Most of us that own an Individual Retirement Account (IRA) understand that we are allowed to roll over money from one IRA to another without tax liability as long as the roll over is completed within 60 days. Unfortunately, if the roll over, for argument sake, takes place on the 61st day we will incur a taxable distribution and most likely an additional penalty assessed on the not so timely roll over.
For good reason, the Internal Revenue Service will consider a late transfer a non-taxable distribution and will waive the additional penalty. Here are two real life situations where the Internal Revenue Service deemed the late transfer reasonable and did not consider the tardy transfer a taxable distribution.
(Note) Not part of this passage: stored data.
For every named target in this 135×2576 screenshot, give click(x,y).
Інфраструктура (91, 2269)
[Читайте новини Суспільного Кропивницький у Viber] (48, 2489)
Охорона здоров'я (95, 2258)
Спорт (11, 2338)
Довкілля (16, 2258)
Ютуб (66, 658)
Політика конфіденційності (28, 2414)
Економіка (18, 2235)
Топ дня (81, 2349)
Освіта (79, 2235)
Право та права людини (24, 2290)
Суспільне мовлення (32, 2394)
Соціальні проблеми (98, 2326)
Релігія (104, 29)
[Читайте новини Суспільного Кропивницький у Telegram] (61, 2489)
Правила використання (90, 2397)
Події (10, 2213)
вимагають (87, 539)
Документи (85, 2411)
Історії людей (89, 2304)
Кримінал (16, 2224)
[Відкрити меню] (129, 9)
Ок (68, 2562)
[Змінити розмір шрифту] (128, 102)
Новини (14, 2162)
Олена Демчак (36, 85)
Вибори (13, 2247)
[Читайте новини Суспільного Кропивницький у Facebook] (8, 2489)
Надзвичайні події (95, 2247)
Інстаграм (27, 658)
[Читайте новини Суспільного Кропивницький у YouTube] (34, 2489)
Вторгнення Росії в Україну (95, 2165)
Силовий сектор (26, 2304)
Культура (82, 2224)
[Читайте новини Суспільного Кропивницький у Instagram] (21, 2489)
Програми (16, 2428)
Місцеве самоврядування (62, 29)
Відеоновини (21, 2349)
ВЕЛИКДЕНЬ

Sam Taxpayer (fictitious name) decided to transfer his IRA from one institution to another by check. Unfortunately for Mr. Taxpayer, he was hospitalized before he could complete the transfer within the required 60 day period and died while in the hospital. Mr. Taxpayer’s executor subsequently requested that the Internal Revenue Service waive the 60 day rule so that the transfer to the new IRA could be completed.
Mary Taxpayer had an IRA certificate of deposit mature at her local bank. She was going to invest the proceeds of the matured IRA certificate in another IRA she owned. Mary was the sole caregiver for her husband who, during the 60 day period, suffered a heart attack as well as a series of seizures and a stroke. The last thing on Mary’s mind was financial matters. To make matters worse her daughter took ill, was hospitalized and died during this time. When things settled down Mary requested to Internal Revenue Service that they waive the 60 day rule.
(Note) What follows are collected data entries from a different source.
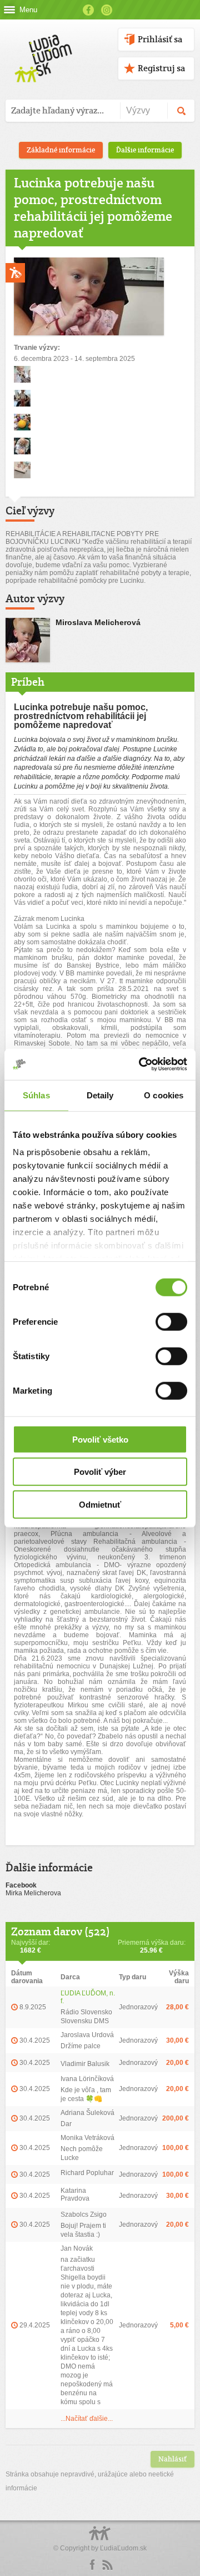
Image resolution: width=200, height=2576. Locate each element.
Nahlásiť (172, 2459)
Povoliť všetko (100, 1439)
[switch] (171, 1321)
In private letter rulings, the IRS granted both requests. Factors other than medical developments that come into consideration when the Internal Revenue Service is determining whether to waive the 60 day rule are postal errors, errors by a financial institution, what was done with the money, and how much time elapsed since the IRA withdrawal.
Please keep in mind the waiver is not guaranteed and does not apply to required minimum distribution amounts.